◆ READING PASSAGE:
==============================

Studies have demonstrated that exercise, aerobic and resistance, even when performed by individuals at an advanced age or many months or years poststroke, is effective at reversing many of these changes.^{31,38,42,43,45,46,47,48} Studies have also confirmed that the sooner exercise is initiated poststroke, the better the outcomes.⁴⁹ In a meta-analysis of 21 studies, findings demonstrated that, for individuals in the acute phase (< 6 months poststroke) who engaged in resistance exercises, the strength and functional outcomes were greater than those who began their exercise after this period.⁴⁹ However, even in individuals who were considered more chronic (> 6 months poststroke), resistance exercise was beneficial in improving strength and functional performance.⁵⁰ The difference between the two groups was hypothesized to be because the individuals considered chronic stroke survivors (> 6 months poststroke) were suspected of having greater loss of muscle strength and motor unit activity from disuse weakness.⁵⁰

Many strokes occur as a result of cardiovascular dysfunction. This leads to a hesitation on both the client’s and the therapist’s part to increase the demand on the cardiovascular system through aerobic exercise. Traditional physical therapy poststroke often does not provide enough cardiovascular challenge to the individual to address the deconditioning changes.^51,52 Studies have shown that individuals poststroke often have exercise capacities at ~ 40% below age- and gender-matched norms for sedentary individuals.⁵³ A balance must be found that does not overstress the individual’s cardiovascular and respiratory systems but is challenging enough to ensure that the deconditioning does not become the limiting factor to recovery from the stroke.

When an individual is recovering from a heart attack (another result of cardiovascular dysfunction), standard care includes cardiac rehabilitation—exercise.54

If we recognize that regaining cardiovascular fitness is important to recovery from a heart attack, why would we not think the same for recovery from a stroke? A further convincing factor for increasing activity levels for individuals poststroke may be recent evidence demonstrating that aerobic and resistance exercise are believed to create an environment that promotes positive brain plasticity.^55,56,57 Exercise improves cerebral vascular perfusion, metabolism, and growth factor regulation.⁵⁷ In 2007, Cotman et al⁵⁷ reviewed the evidence for the beneficial effects of exercise on many aspects of brain functioning—learning, memory, depression, and neurogenesis. Aerobic and resistance exercise training poststroke is an important and emerging area of practice, and recent publications^58,59 provide health care professionals with current recommendations and guidelines.

==============================

◆ ASSIGNMENT A: In the passage on exercise after stroke, how far below age- and gender-matched norms for sedentary people do exercise capacities of individuals poststroke often fall?
◆ ASSIGNMENT B: Extend the passage on exercise after stroke, picking up right after its last sentence.

==============================

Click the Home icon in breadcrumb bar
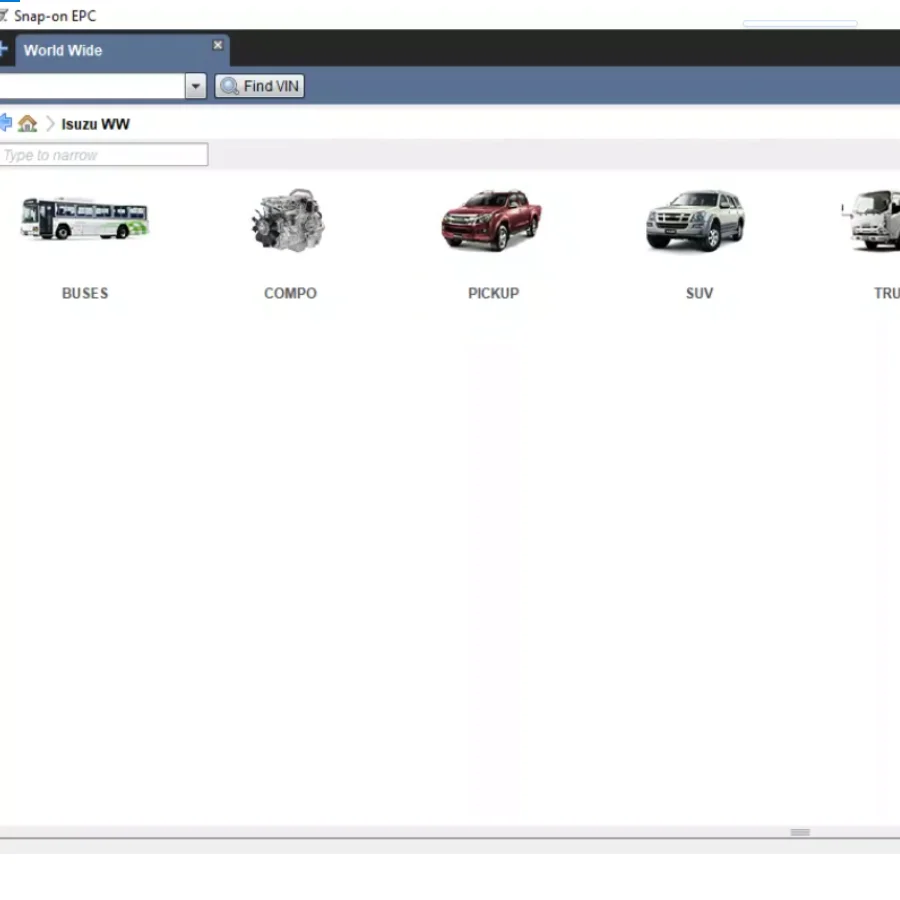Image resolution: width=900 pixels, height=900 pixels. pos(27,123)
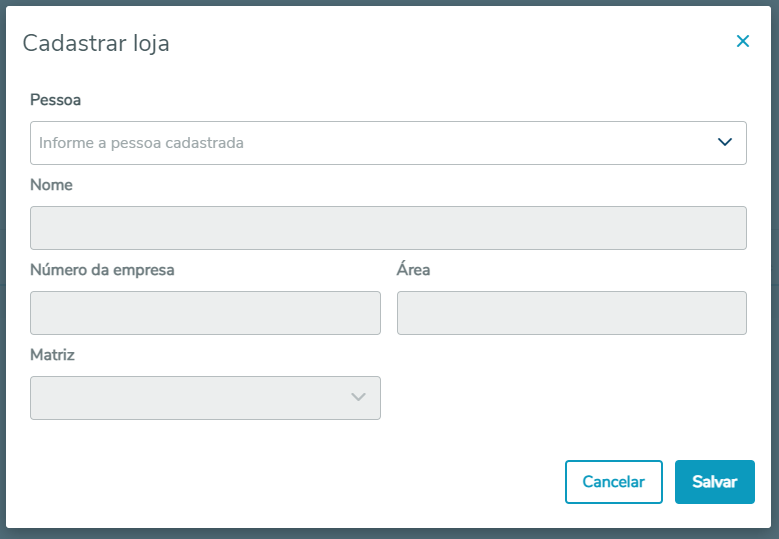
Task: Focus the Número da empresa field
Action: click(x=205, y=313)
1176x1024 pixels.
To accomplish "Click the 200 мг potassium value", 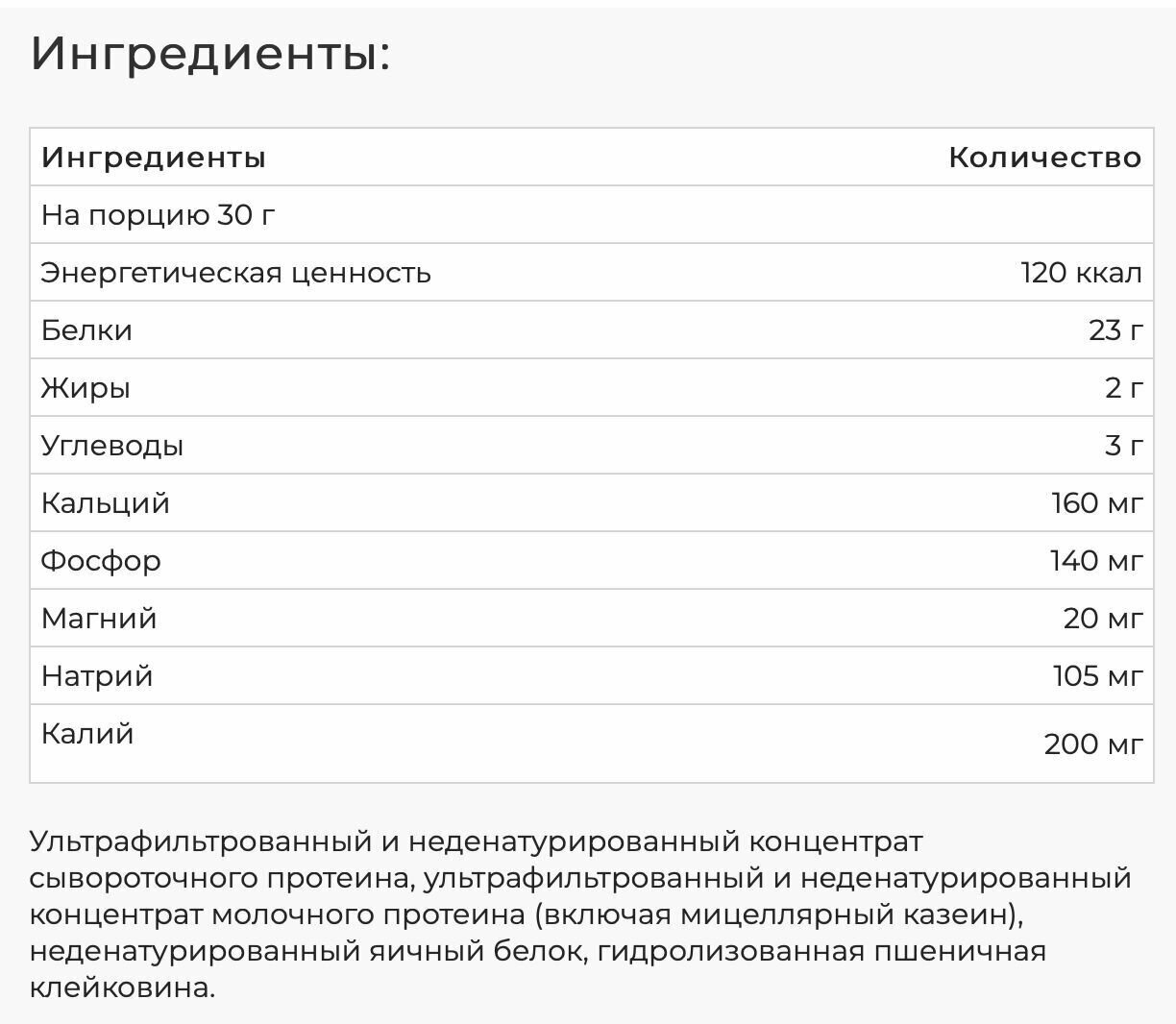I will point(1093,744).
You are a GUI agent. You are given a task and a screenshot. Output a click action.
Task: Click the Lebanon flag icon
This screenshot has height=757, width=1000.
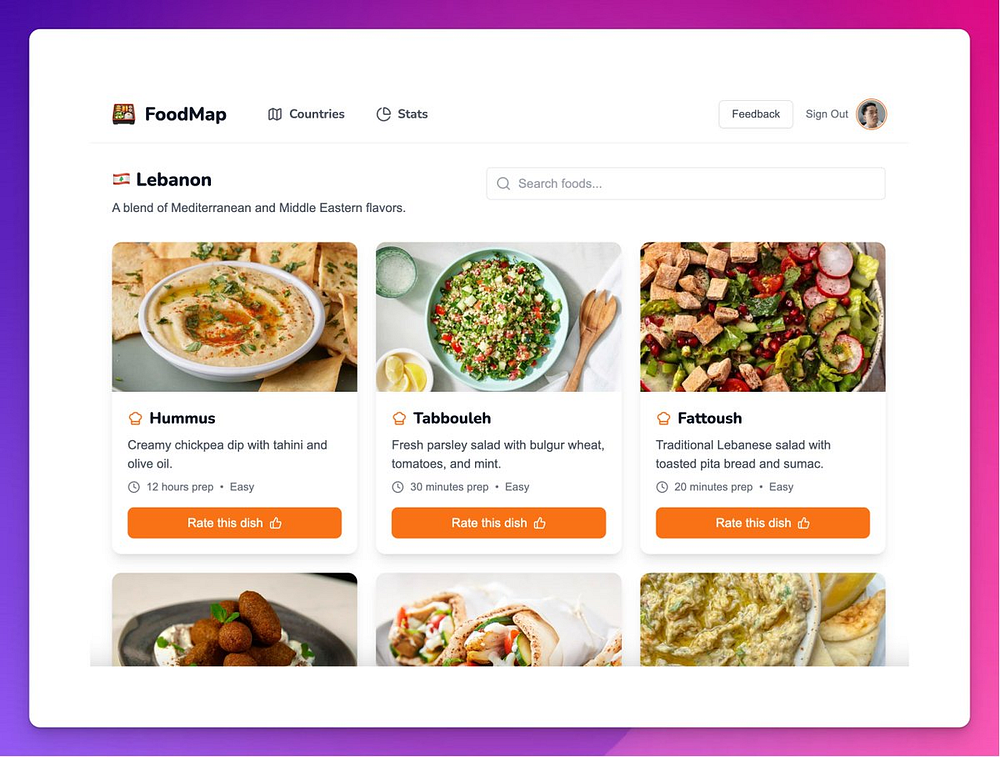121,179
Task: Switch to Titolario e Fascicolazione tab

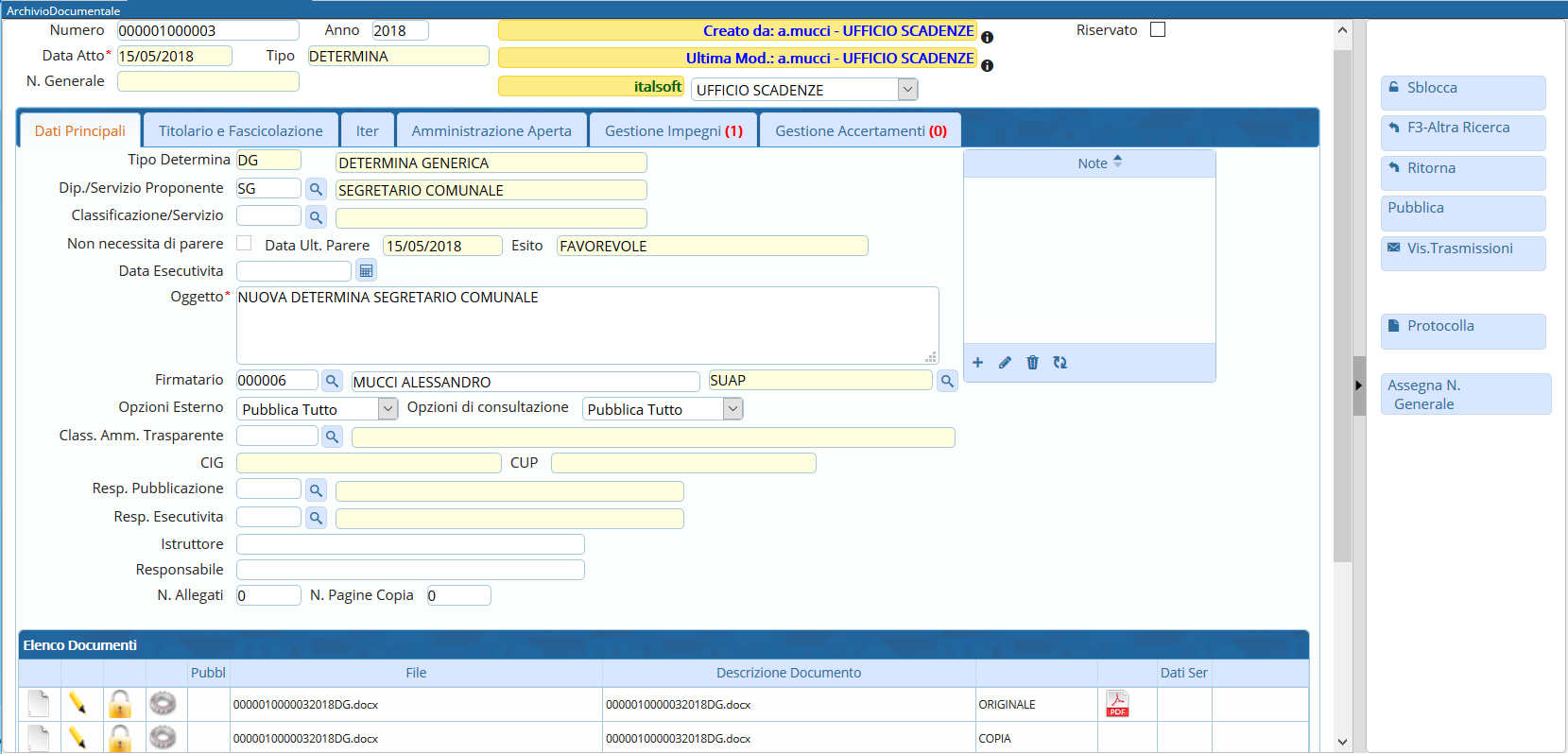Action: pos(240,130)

==============================

◆ EXERCISE RESPONSE A: About 40% below those norms.

◆ EXERCISE RESPONSE B:
Typical Primary and Secondary Impairments in the Neuromuscular and Musculoskeletal Systems for the Individual with Absent or Decreased Force Production

The following impairments can be present on both sides of the body but are greater on the more affected side of the trunk and limbs:

• Weakness (including and varying between the inability to initiate muscle contractions, the inability to generate sufficient force in muscles, and the inability to sustain muscle(s) contractions of the following:

Trunk extensors (lumbar, thoracic, cervical)—evident early.

Trunk flexors (external and internal obliques, transversus abdominis, rectus abdominis)—more evident once the trunk extensors improve and the individual is able to move out of an overall flexed alignment.

Lateral trunk flexors (quadratus lumborum).

Hip extensors or abductors (gluteus maximus and minimus, hamstrings).

Knee extensors—evident early.

Knee flexors—more evident once the individual is able to support his body weight against gravity in activities such as walking and stair climbing.

Ankle dorsiflexors and evertors.

Scapular stabilizers (serratus anterior), adductors, depressors, and upward rotators.

Glenohumeral flexors, external rotators, extensors, and abductors.

Elbow extensors.

Wrist and finger extensors.

• Overlengthened tissues.

Lumbar and thoracic extensors.

Scapular adductors and depressors.

• Shortened tissues.

Lateral trunk flexors.

Short cervical extensors.

Scapular elevators (upper trapezius and levator scapulae muscles) and abductors.

Glenohumeral adductors, flexors and internal rotators.

Elbow flexors.

Wrist and long finger flexors.

Thumb flexors and adductors.

Hip flexors and adductors.

Knee flexors.

Ankle plantar flexors, toe flexors.

• Joint limitations.

Decreased extension range of the thoracic spine joints.

Impairments in other body systems are also frequently present in individuals with this clinical presentation. Examples of these may include but are not limited to the following:

• Absent or impaired light touch sensation or proprioception.

• Impaired vision (e.g., hemianopsia).

• Visual–spatial perception impairments (e.g., inattention).

• Impaired cognition (e.g., impaired recent or short-term memory).

The reader is referred to Chapter 16 on occupational therapy for a more detailed discussion of impairments in these systems.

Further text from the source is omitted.